《MUMEI》
メッセージ
加奈子は食い入る様に見ていた。
「犯人が最期に言ったあの言葉、一体どう言う意味なのでしょうか?」
アナウンサーは、隣に座る白髪混じりの中年男性に話を振る。
有馬 貞夫
大学病院 精神科医
画面の下に、男の名前と何者かを報せる文字が出ていた。
「精神科医…」
まぁ、当然の人選か。
加奈子は一人呟く。
「そうですねぇ、私の見解では、この男が薬物使用者だという事もあり、何らかの幻覚を見ていたのではないかと…」
有馬貞夫は腕組みをしながら、厳かに答える。
「何かのメッセージとは考えられないでしょうか?」
アナウンサーは更に突っ込んだ質問をぶつけたが、
「それはないでしょうね。

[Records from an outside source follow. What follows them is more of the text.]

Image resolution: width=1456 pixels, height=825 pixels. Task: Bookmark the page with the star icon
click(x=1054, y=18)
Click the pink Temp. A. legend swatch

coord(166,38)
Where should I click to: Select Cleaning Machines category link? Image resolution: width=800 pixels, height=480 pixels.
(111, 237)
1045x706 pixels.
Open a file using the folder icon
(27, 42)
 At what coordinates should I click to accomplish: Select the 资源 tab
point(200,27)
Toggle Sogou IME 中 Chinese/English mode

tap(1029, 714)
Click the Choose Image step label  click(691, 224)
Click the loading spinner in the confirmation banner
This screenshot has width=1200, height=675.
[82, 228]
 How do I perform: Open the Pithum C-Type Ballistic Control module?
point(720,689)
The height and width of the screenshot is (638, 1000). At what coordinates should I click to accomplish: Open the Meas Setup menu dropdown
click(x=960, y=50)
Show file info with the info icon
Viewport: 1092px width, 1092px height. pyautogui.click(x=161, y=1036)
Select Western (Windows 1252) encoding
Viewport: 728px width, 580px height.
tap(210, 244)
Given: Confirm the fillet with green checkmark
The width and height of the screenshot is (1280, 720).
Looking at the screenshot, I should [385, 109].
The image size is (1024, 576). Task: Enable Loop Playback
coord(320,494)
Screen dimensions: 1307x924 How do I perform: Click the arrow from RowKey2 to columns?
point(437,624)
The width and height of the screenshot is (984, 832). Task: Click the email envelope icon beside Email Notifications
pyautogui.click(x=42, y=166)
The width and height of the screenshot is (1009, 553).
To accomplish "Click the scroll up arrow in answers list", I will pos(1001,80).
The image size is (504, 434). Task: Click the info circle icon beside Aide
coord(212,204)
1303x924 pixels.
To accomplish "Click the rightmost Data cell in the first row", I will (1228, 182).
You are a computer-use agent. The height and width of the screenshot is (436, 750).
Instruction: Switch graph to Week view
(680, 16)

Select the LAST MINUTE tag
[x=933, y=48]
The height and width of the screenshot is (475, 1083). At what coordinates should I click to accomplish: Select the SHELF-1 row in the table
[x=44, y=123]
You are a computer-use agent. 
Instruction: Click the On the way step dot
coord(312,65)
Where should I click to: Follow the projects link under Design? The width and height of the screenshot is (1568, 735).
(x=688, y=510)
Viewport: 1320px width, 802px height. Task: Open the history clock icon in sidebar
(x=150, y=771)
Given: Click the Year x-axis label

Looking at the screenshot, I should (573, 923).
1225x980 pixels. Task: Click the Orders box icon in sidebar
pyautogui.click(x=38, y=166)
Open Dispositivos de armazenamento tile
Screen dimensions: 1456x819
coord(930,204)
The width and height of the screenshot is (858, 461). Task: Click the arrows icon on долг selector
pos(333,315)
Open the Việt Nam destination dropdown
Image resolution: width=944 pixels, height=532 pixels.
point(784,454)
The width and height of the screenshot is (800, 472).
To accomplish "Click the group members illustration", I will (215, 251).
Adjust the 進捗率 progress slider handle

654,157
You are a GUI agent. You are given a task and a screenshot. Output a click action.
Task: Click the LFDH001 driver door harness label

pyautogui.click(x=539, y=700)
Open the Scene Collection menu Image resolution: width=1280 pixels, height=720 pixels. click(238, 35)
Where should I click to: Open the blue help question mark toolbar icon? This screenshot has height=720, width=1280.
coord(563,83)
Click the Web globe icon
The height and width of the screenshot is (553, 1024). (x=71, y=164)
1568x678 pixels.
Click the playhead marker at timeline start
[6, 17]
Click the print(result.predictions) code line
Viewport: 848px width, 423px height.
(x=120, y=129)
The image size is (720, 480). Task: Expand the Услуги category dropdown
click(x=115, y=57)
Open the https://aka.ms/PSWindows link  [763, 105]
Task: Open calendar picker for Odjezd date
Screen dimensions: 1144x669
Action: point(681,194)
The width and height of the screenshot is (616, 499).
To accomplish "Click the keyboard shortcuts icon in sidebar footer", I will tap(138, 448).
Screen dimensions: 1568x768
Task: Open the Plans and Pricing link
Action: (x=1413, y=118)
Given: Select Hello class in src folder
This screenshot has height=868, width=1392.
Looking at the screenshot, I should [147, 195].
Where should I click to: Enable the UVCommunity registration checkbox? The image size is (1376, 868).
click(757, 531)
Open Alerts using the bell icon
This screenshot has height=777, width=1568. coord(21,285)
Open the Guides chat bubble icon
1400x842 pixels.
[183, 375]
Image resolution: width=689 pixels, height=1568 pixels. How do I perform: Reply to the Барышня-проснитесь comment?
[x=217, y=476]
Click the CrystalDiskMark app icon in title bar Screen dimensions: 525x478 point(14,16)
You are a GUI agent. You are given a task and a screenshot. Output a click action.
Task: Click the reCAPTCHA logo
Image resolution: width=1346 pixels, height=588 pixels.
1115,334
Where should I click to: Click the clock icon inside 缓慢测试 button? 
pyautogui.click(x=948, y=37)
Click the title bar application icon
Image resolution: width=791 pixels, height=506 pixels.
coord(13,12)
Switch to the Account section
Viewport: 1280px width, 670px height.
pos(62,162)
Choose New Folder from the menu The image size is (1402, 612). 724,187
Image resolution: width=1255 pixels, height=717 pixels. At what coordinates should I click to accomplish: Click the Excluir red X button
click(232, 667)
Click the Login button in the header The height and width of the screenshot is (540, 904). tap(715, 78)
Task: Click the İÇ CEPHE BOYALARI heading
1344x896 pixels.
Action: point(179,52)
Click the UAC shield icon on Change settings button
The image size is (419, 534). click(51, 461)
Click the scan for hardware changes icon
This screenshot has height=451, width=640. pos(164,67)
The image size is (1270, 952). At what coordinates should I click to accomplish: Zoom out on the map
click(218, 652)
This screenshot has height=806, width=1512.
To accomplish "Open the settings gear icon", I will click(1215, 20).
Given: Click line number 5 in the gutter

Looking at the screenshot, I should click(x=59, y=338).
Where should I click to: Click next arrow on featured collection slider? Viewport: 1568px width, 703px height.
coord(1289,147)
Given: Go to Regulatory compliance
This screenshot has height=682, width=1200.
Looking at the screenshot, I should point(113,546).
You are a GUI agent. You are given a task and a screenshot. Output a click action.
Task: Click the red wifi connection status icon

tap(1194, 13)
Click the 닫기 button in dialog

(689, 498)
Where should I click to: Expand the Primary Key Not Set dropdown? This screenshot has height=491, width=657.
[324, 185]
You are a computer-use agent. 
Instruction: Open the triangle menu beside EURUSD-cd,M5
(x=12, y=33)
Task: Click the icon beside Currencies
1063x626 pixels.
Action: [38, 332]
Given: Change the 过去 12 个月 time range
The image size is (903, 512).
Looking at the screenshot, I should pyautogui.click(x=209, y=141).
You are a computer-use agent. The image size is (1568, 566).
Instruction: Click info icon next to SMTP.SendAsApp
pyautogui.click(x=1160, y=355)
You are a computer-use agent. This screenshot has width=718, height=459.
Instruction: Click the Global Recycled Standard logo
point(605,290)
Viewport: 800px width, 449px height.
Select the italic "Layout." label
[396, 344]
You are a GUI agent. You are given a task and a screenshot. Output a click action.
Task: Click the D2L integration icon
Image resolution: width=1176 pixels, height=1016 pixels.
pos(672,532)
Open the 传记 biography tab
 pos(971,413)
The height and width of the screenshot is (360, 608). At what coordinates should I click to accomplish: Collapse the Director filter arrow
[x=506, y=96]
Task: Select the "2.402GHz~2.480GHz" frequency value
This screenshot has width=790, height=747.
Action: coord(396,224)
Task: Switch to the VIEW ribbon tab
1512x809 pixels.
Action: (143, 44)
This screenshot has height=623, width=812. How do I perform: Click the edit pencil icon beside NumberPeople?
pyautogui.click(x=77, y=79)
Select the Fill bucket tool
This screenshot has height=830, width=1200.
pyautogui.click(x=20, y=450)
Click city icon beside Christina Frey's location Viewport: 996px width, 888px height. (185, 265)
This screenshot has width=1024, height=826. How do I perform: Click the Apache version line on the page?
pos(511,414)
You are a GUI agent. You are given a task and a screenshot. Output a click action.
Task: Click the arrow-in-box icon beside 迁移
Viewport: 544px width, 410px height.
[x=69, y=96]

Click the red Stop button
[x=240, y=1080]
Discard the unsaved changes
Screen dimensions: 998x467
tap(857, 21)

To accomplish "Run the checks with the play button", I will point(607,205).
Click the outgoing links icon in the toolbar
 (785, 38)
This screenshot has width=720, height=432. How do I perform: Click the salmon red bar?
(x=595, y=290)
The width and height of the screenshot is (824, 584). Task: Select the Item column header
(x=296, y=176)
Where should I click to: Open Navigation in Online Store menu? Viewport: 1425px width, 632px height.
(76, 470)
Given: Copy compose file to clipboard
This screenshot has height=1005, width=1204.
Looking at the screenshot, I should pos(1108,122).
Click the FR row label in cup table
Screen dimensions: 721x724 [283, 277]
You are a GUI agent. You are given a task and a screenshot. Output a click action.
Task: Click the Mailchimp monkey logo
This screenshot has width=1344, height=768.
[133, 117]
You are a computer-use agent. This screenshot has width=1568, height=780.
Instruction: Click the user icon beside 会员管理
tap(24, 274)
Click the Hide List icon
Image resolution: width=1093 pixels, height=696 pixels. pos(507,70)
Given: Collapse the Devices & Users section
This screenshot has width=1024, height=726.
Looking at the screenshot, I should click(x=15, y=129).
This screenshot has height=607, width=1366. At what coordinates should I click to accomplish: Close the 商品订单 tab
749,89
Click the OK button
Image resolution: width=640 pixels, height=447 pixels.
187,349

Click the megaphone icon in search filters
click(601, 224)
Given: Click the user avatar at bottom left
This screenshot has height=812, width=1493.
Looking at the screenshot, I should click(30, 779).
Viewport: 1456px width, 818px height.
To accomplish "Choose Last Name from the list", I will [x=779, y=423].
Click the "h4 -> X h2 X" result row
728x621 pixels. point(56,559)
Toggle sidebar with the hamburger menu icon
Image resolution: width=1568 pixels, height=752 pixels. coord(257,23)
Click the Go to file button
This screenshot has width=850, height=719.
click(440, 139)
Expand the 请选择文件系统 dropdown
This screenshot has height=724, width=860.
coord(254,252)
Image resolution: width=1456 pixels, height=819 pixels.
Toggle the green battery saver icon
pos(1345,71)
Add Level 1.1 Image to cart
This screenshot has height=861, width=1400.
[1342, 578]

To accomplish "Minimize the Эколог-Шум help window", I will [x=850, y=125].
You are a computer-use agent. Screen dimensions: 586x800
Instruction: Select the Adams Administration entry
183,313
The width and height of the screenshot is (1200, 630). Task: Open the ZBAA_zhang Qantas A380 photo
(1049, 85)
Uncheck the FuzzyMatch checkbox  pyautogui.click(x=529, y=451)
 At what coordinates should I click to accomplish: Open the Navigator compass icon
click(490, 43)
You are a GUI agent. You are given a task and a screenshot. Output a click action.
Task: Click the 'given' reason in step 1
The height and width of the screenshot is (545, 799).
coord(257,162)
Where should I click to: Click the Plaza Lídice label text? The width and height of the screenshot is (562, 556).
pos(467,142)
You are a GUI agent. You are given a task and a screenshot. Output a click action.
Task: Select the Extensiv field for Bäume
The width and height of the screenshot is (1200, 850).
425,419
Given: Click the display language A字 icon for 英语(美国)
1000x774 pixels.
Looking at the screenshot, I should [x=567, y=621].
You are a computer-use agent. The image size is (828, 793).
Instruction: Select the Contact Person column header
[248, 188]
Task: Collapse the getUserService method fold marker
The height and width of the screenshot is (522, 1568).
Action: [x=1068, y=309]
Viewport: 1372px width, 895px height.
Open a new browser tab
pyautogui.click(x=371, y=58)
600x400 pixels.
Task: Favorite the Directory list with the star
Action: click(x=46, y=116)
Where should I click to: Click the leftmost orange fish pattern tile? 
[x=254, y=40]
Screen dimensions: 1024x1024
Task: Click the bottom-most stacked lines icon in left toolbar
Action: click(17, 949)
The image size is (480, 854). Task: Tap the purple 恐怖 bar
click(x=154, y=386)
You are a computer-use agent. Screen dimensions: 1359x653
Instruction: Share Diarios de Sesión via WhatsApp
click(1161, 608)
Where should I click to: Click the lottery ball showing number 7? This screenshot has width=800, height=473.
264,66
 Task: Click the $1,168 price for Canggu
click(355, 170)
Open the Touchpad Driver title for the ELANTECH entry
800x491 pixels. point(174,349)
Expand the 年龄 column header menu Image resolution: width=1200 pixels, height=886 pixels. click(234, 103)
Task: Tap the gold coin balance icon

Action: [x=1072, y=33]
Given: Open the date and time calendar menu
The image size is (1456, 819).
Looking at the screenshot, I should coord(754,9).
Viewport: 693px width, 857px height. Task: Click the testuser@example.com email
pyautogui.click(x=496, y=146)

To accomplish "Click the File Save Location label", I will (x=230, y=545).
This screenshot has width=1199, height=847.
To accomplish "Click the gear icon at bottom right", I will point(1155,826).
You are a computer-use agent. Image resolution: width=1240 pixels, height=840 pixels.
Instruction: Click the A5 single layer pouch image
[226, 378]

薬物乱用者の言葉など、何の信憑性もありません!」
即座に、しかもキッパリと有馬貞夫に否定されてしまった。
「そうですか。有馬先生有難うございました。この事件は、新しい情報が入り次第、追ってお知らせ致します。
では次の話題です。」
アナウンサーが言うと、今度は全くギャップのあり過ぎる軽快なメロディーが流れだした。
きっと明るいニュースなのだろう。
興味の失せた加奈子は、テレビの電源をオフにして、先程のアナウンサーの言ったセリフを思い返していた。
『何かのメッセージではないでしょうか…』
“メッセージ”ねぇ…
確かにおかしな言い回しよね…。
モルモット… 吸血鬼…
リアルは月夜に甦る、か…
「う〜ん、シュウちゃんどう思う?」
修二が居るであろう場所を加奈子は振り返り見た。
「あれ?…シュウちゃん?」
しかし、そこに居たであろう修二の姿はいつの間にか消えていた。